Bei beiden Eingriffen beträgt die Operationszeit etwa 30 Minuten, die Komplikationen, die auftreten können, sind bei Zirkumzision etwas geringer.

Neben der Korrektur der Vorhaut wird während dieses Eingriffes durch Prof. Hadidi sichergestellt, dass die neue Harnröhre weit genug ist. Die Eichel sowie der Harnröhrenausgang erhalten ein finales Erscheinungsbild und evt. vorliegende Narben, welche eine Krümmung verursachen können, werden korrigiert.

Prof. Hadidi empfiehlt nicht, die Vorhaut in einem Eingriff mit der Hypospadie zu korrigieren, da dadurch die Heilung verzögert oder durch Sekretion zwischen Vorhaut und Glans behindert werden kann. Das Infektionsrisiko ist erhöht und dadurch auch die Komplikationsrate.

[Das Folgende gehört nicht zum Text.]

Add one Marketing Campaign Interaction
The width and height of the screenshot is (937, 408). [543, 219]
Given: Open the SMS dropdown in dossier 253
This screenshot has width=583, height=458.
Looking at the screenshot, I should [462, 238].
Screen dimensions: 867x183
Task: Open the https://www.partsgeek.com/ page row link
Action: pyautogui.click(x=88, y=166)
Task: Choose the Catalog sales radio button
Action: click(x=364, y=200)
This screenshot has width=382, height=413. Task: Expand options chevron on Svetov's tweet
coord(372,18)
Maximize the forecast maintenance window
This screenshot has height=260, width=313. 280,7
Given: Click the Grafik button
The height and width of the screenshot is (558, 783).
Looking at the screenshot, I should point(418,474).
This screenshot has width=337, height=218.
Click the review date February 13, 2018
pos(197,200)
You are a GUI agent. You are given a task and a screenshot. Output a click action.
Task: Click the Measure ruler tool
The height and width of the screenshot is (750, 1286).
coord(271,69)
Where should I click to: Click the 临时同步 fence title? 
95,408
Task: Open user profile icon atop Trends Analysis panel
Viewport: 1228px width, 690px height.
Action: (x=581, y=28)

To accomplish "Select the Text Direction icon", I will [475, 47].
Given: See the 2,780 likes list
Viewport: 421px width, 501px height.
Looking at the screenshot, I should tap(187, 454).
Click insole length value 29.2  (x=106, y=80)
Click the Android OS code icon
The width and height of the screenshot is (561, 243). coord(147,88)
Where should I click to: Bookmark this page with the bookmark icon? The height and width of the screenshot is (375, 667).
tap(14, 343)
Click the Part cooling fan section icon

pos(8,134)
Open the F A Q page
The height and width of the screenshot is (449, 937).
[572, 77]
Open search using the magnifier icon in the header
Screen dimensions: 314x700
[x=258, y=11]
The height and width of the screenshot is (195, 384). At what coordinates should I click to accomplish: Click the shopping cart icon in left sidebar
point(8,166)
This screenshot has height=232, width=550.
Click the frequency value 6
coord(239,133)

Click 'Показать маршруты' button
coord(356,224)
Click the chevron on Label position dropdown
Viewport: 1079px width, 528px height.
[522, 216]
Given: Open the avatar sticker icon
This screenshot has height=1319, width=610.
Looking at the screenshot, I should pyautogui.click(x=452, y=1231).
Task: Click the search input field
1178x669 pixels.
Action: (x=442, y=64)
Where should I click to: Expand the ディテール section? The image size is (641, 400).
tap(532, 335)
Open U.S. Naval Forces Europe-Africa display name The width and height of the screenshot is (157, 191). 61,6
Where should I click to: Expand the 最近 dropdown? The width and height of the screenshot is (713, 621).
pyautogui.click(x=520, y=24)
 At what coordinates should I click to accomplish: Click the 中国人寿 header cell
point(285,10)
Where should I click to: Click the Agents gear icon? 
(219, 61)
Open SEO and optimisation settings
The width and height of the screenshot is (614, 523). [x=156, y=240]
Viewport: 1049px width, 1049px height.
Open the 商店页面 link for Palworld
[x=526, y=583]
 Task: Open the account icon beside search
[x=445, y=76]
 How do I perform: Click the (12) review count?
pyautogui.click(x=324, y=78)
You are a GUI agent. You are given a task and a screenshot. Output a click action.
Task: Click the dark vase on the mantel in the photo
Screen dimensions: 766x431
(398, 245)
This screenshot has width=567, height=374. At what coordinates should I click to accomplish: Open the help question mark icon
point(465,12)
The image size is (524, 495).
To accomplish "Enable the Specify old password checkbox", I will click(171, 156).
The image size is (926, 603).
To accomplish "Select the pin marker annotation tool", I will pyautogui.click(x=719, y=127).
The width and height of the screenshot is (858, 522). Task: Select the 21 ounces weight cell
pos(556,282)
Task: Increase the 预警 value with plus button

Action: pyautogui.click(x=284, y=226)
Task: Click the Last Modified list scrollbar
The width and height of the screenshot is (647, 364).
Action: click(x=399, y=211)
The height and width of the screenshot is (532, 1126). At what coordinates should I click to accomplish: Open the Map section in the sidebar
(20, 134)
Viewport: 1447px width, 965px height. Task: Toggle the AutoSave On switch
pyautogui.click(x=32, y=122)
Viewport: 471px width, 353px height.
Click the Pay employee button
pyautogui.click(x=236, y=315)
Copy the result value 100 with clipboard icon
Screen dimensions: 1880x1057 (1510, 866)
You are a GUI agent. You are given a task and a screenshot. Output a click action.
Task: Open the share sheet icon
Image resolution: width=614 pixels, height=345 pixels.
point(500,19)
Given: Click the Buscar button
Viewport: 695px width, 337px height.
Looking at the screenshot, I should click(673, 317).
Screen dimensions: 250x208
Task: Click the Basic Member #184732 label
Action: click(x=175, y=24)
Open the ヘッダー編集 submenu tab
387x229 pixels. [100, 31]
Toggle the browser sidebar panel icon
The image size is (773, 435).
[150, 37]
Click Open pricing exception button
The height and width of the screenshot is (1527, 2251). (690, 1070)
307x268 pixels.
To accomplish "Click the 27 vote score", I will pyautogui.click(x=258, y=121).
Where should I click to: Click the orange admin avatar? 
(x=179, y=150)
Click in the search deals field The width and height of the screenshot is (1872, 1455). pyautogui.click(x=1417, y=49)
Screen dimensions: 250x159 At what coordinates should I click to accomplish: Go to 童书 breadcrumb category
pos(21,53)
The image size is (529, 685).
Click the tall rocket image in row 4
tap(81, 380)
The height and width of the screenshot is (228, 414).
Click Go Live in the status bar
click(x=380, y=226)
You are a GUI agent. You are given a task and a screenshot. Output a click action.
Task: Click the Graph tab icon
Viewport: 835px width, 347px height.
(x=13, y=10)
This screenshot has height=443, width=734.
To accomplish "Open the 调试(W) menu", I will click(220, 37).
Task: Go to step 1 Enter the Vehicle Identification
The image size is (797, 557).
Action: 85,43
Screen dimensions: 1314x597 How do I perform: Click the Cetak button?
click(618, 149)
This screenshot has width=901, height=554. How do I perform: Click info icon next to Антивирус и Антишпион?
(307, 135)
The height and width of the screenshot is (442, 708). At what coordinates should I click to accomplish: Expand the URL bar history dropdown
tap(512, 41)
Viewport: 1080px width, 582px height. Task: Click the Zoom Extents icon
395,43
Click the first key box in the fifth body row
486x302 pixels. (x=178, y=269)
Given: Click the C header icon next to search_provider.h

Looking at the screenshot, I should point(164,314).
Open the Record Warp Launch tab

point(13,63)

Viele Chirurgen führen bei der Hypospadie-Operation eine Beschneidung durch. Prof. Hadidi belässt die Vorhautschürze, um im Falle von Komplikationen genügend ausreichend gesundes Gewebe für eine erfolgreiche Korrektur nach 6 Monaten zur Verfügung zu haben.

Wichtig ist, häufiges Wickeln in den ersten Wochen nach der Operation (tagsüber mindestens alle 2 Stunden), denn eine trockene Wunde heilt schneller! In den ersten 4 Wochen nach der Operation schützen 2 Windeln übereinander den OP-Bereich vor Verletzungen.

Die Fäden sind selbstauflösend, bitte diese AUF KEINEN FALL manuell entfernen lassen!

Nach Vorhaut-Rekonstruktion: Die Vorhaut darf bis mindestens 4 Wochen nach der Operation NICHT nach hinten gezogen werden, um sicherzustellen, dass die Naht nicht wieder aufgerissen wird, dies würde eine neuerliche Operation zur Folge haben.

Nach 4 Wochen kann am Besten nach “Einweichen” in einem Vollbad vorsichtig versucht werden, die Vorhaut graduell etwas zurückzuziehen. Es soll für das Kind aber nicht zu unangenehm sein. Dieses regelmäßige (mindestens 2-3 x pro Woche) Zurückziehen der Vorhaut muss lebenslang gemacht werden, sonst droht eine Verengung, die nur operativ korrigiert werden kann. Die Vorhaut nach einer Rekonstruktion ist NICHT vergleichbar mit der Vorhaut bei einem Kind ohne Hypospadie. Sobald Ihr Sohn alt genug ist, stellen Sie bitte sicher, dass er dies selbstständig macht.